**Soal Latihan 1:** Tulis ulang beserta permintaannya hanya baris data mulai dari baris yang memuat "You are a computer-use agent." sampai baris yang memuat "point(361,427)", kedua ujungnya termasuk. Skalakan setiap angka koordinat pada jawabannya dengan faktor 1,45, bulatkan ke bilangan bulat dengan nilai setengah dibulatkan ke atas, dan jangan sertakan gambar.

**Teks Sumber:**
------------------------------

Mengumbar Pertaubatan

Pertaubatan tak mesti diumbar. Seseorang yang baru saja bertaubat dari dosa-dosa besar, selayaknya tidak segera mengumandangkan pertaubatannya; meskipun sangat mungkin ada faedahnya bagi orang lain -agar selainnya ikut jejaknya-. Tetapi fikirkan juga diri sendiri, bahwa ghurur (ketertipuan) adalah salah satu trik favorit setan.

Pernah seorang mantan musisi mengeluh dirinya kurang disukai oleh sebagian mantan musisi yang (juga) sudah bertaubat dari bilantika musika. Bukan karena apa-apa, melainkan fulan ini tidak ikutan bergabung dalam grup para mantan musisi yang bertaubat itu. Lalu sebagian mereka mencemoohnya hingga menuding, “Antum tidak mendukung dakwah kami!”

Kita geleng-geleng mendengar cerita ini. Padahal bukan karena apa, melainkan saudara kita ini (yang dahulunya malah lebih ‘cadas’ daripada mereka soal musik) memang punya job untuk merumputi keluarganya, dan juga tidak mau mengangkat masa lalu. Saudara kita ini tidak suka dikenal sebagai mantan begini begitu. Dia hanya ingin hidup lurus dan mencari ilmu. Tidak suka dia mengoarkan bahwa dahulu dia berbuat begini kemudian taubat berbuat begitu kemudian taubat. Malu.

Sangat kontra dengan sebagian ‘ahli taubat’; yang meski memang semoga ada faedah dari warta-warta mereka, namun secara zahir justru tampak mengatakan pada kita:

“Nih, lihat…saya dulu begini lho!”

------------------------------

**Baris Data:**
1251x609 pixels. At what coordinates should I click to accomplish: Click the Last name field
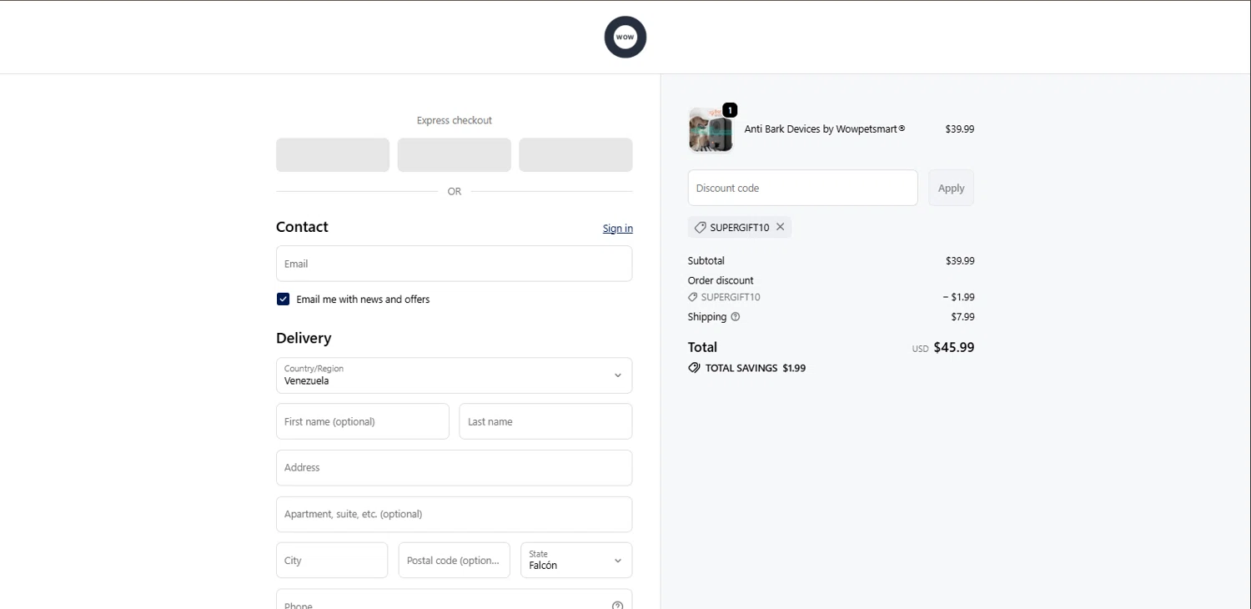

------------------------------

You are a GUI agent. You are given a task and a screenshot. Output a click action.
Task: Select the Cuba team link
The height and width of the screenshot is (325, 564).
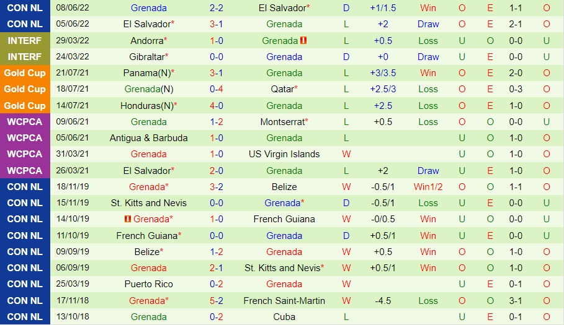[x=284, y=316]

------------------------------

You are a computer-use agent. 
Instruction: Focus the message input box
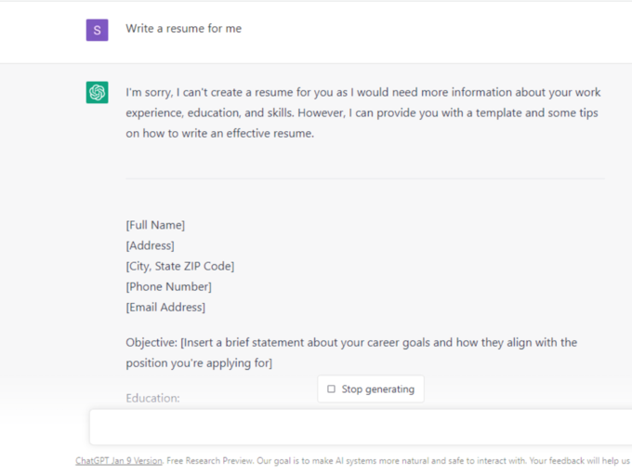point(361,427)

------------------------------

**Soal Latihan 2:** Menurut teks sumber tentang mengumbar pertaubatan, apa yang disebut sebagai salah satu trik favorit setan?

**Hasil Benar 1:**
You are a computer-use agent. 
Instruction: Focus the message input box
point(523,619)

**Hasil Benar 2:** Ghurur (ketertipuan).